SELECTED EXTRACT START

Emerging research finds that spirituality helps teens in treatment for substance abuse.
Researchers from The University of Akron, Case Western Reserve University and Baylor University determined increased spiritual experiences were associated with greater likelihood of abstinence (as measured by toxicology screens), increased positive social behaviors and reduced narcissism.
The study combined two ongoing studies of adolescent addiction and explored changes in daily spiritual experiences of 195 substance-dependent adolescents, ages 14-18.
The facility, called New Directions, provides a range of evidence-based therapies, including cognitive-behavioral therapy, motivational enhancement therapy, group therapies, and relapse prevention and aftercare.
New Directions uses the 12-step recovery program of Alcoholics Anonymous , which does not require participants to hold any particular religious beliefs.
For the study, researchers measured “daily spiritual experiences” independently of “religious beliefs and behaviors.”
Daily spiritual experiences are not bound to any particular religious tradition and include reported feelings of a divine presence, inner peace or harmony, and selflessness and benevolence toward others.
The researchers found that, on the “religious beliefs and behaviors” scale, adolescents reported a range of belief orientations at intake, including atheist, agnostic, unsure, non-denominational spiritual or denominational religious.
The researchers also found that most of the adolescents, regardless of their religious background or denomination, reported having more daily spiritual experiences by the end of the two-month treatment period.
The study is the first to include detailed measures of both spirituality and religiosity as independent variables at baseline and over the course of treatment, while controlling for background characteristics and clinical severity, said co-investigator Matthew T. Lee, Ph.D.
Participants, most of whom were marijuana dependent (92 percent) with comorbid alcohol dependence (60 percent), were interviewed within the first 10 days of treatment and two months later at treatment discharge.
Outcomes assessed included urine toxicology screens, alcohol/drug craving symptoms, clinical characteristics, global psychosocial functioning, spiritual experiences and religious behaviors.
Co-investigator Byron R. Johnson, Ph.D., said that “although about a third of the teens self-identified as agnostic or atheist at intake, two-thirds of whom claimed a spiritual identity at discharge, a most remarkable shift.”
More important, these changes strongly predicted toxicology, narcissism and positive social behavior, Lee said.

SELECTED EXTRACT END

WORK INSTRUCTION 1 —
In the article on spirituality and teens in addiction treatment, what share of participants were marijuana dependent?
WORK INSTRUCTION 2 —
Write the next few sentences of the article on spirituality and teens in addiction treatment, picking up after its final sentence.
These records come from a separate source.

PROVIDED DATA START

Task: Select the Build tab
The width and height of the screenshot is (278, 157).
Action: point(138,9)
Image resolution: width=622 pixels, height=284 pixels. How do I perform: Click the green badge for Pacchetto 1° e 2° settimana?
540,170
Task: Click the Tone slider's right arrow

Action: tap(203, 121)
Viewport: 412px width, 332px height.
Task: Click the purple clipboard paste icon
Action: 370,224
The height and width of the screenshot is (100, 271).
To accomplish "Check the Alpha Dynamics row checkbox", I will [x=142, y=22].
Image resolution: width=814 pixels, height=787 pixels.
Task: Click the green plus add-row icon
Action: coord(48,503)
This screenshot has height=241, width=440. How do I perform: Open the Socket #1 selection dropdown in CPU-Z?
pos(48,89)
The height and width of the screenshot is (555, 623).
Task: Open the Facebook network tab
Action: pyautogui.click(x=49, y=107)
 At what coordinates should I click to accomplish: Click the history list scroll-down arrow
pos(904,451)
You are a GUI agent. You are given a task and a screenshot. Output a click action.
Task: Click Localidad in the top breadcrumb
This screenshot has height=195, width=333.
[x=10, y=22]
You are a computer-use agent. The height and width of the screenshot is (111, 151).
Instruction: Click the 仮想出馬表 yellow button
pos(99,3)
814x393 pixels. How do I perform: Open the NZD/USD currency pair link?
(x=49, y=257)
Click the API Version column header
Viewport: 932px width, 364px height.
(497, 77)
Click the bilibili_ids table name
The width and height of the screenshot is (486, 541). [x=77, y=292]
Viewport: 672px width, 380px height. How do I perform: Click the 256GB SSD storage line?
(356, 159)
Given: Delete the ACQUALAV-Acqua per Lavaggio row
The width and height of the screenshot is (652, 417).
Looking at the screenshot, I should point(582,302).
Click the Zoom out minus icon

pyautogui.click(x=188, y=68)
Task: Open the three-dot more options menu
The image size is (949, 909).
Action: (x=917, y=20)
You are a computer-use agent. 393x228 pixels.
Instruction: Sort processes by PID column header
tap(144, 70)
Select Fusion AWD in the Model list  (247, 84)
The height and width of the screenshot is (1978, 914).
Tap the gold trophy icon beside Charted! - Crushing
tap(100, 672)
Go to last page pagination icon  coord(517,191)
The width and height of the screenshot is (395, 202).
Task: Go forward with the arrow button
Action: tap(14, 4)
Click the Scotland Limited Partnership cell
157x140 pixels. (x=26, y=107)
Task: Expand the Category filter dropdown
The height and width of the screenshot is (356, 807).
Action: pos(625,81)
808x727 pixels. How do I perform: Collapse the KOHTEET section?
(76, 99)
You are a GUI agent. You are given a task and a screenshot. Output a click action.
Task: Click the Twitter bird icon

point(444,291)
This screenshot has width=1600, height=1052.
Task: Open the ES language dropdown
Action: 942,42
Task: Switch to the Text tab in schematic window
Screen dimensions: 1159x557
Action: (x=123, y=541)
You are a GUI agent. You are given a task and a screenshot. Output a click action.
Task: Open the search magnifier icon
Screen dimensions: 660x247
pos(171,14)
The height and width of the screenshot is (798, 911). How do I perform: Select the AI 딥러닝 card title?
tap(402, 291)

PROVIDED DATA END

ANSWER 1 —
92 percent

ANSWER 2 —
“The key message is that changes in spiritual experiences are associated with better outcomes, including lower toxicology, reduced self-centeredness, and higher levels of helping others,” Lee said.
The study, one of the few involving teens participating in Alcoholics Anonymous , “supports the AA theory of addiction — which views self-centeredness as a root cause — and suggests that this approach would be helpful in designing treatment options for adolescents,” Johnson said.
The adolescents’ capacity to become more spiritual, and overcome self-centeredness, evidences the malleability of personality and belief orientation, Lee says.
“Contrary to the conventional wisdom,” he said, “personality is not relatively fixed by late adolescence, and Axis II disorders such as narcissistic personality disorder can improve. What this means is that belief orientation, like personality more generally, is malleable.
“Just because an adolescent is not spiritual prior to participating in the treatment project, does not mean that they are incapable of becoming spiritual. Our results demonstrate that if they do become spiritual, they will tend to have much better outcomes.”
Principal investigator Maria Pagano, Ph.D., associate professor of psychiatry at CWRU’s School of Medicine, suggested that “changes in spirituality during treatment may serve as the ‘switch’ that moves youth off of the track of substance dependency and onto the track of recovery and enhanced well-being, thereby countering harmful social trends like youth unemployment and decreased volunteering that have worked against addiction recovery.”
“In other words,” she said, “change is possible and spiritual experience may be the key. Hopefully our results will encourage other researchers to further explore this thesis.”
This article first appeared on ‘Psych Central’ on 15 November 2013.